This fourth Sunday in Lent comes as a sort of a deep sigh. The scriptures in each of the preceding three weeks have tended toward accountability to God’s covenant and judgment for our failure to measure up. Today’s lessons however, resonate with consolation. Israel’s disgrace is rolled away. Anyone in Christ is a new creation. And the sibling who was dead and lost has been found alive.


What’s interesting is how these stories are based in community settings. However much we may think that faithfulness comes down to individual accountability to God, the scriptures tend to address the faith community as a whole.

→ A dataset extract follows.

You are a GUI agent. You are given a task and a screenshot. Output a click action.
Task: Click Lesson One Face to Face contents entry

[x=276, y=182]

Even if sin or evil befalls a particular someone, its impact and resolution affects everyone else around them.


This presents us with an opportunity to see the gospel story in a different way today. We know this parable of the prodigal very well even though it is only in Luke’s gospel. You’ve probably heard this story re-branded from the “the Prodigal Son” to “the Prodigal Father”. Because certainly the father goes way beyond any reasonable expectation of generosity in reconciling with his wayward adult child.

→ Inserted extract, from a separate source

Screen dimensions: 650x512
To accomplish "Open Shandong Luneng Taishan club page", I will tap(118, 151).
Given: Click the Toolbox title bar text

Both the traditional interpretation of prodigality and the alternative put the emphasis primarily on what God or Jesus do. Only secondarily is it suggested that ordinary people might attempt some degree of imitation. If God can be so very very good, perhaps we can be sort of good?

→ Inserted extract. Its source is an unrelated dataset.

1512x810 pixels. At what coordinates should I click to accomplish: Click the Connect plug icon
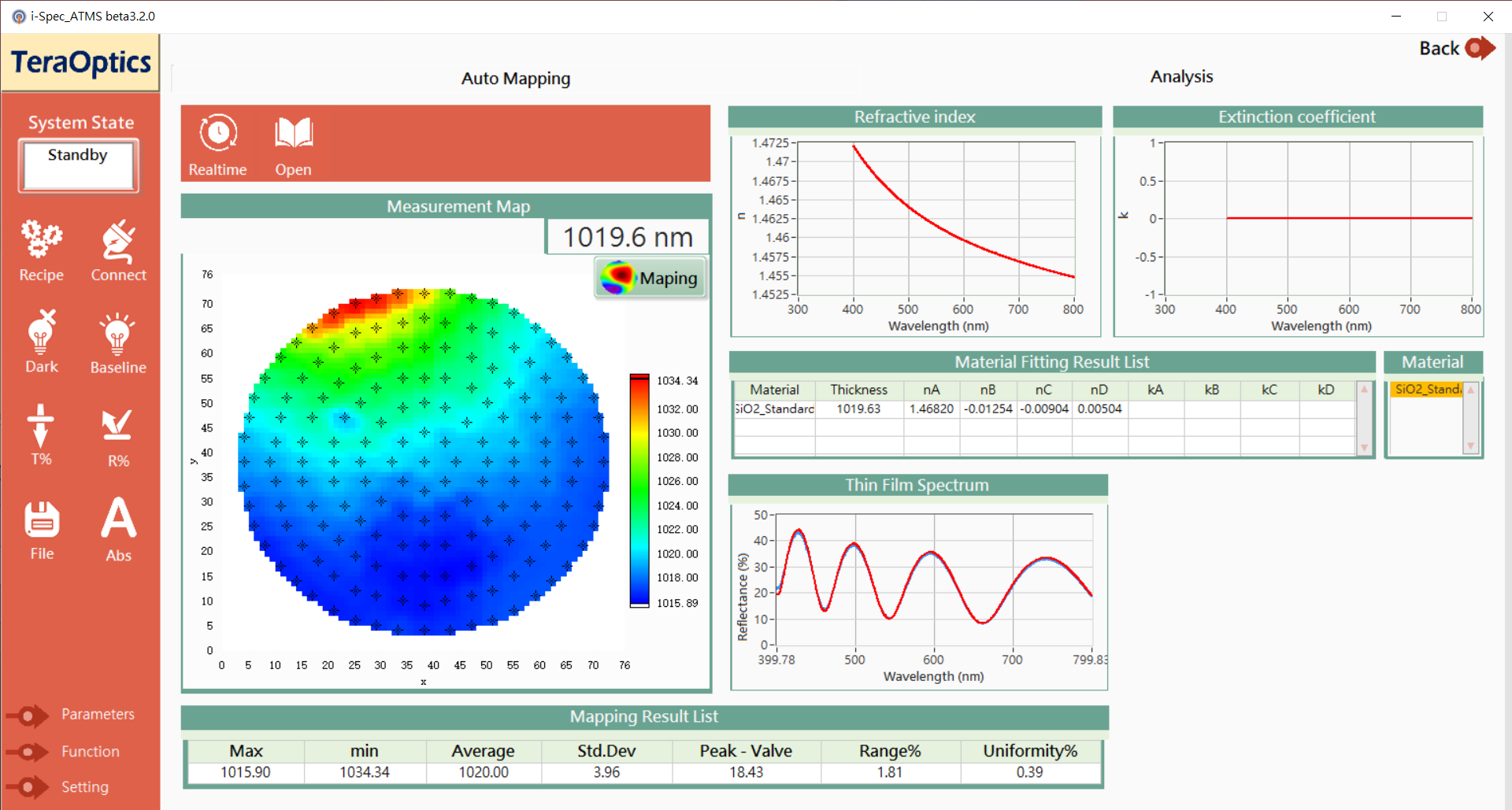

The good in the story of the prodigal comes down to repentance and return, met with forgiveness and reconciliation. And what’s strange about this story as Jesus tells it, is the character of the older brother, who simply cannot rise to the occasion. He has received only good in his life, and yet he cannot rejoice over the change in his brother’s fortune.


If we take this as an individual fault, then it ends with us shaking our heads sadly over the older son. We might even muster some sympathy. The older one is paying a high emotional price by not entering into the spirit of forgiveness. We might even think of someone of our acquaintance who is just like that. Poor soul.


Another individualized reading of this story comes from framing it as a story of Jesus showing God’s love to people who’ve made poor life choices. Tax collectors and sinners break the commandments. But all it takes for them to be restored is that they each remember God’s parental love and acceptance, turn their lives around, and return to God with all their hearts.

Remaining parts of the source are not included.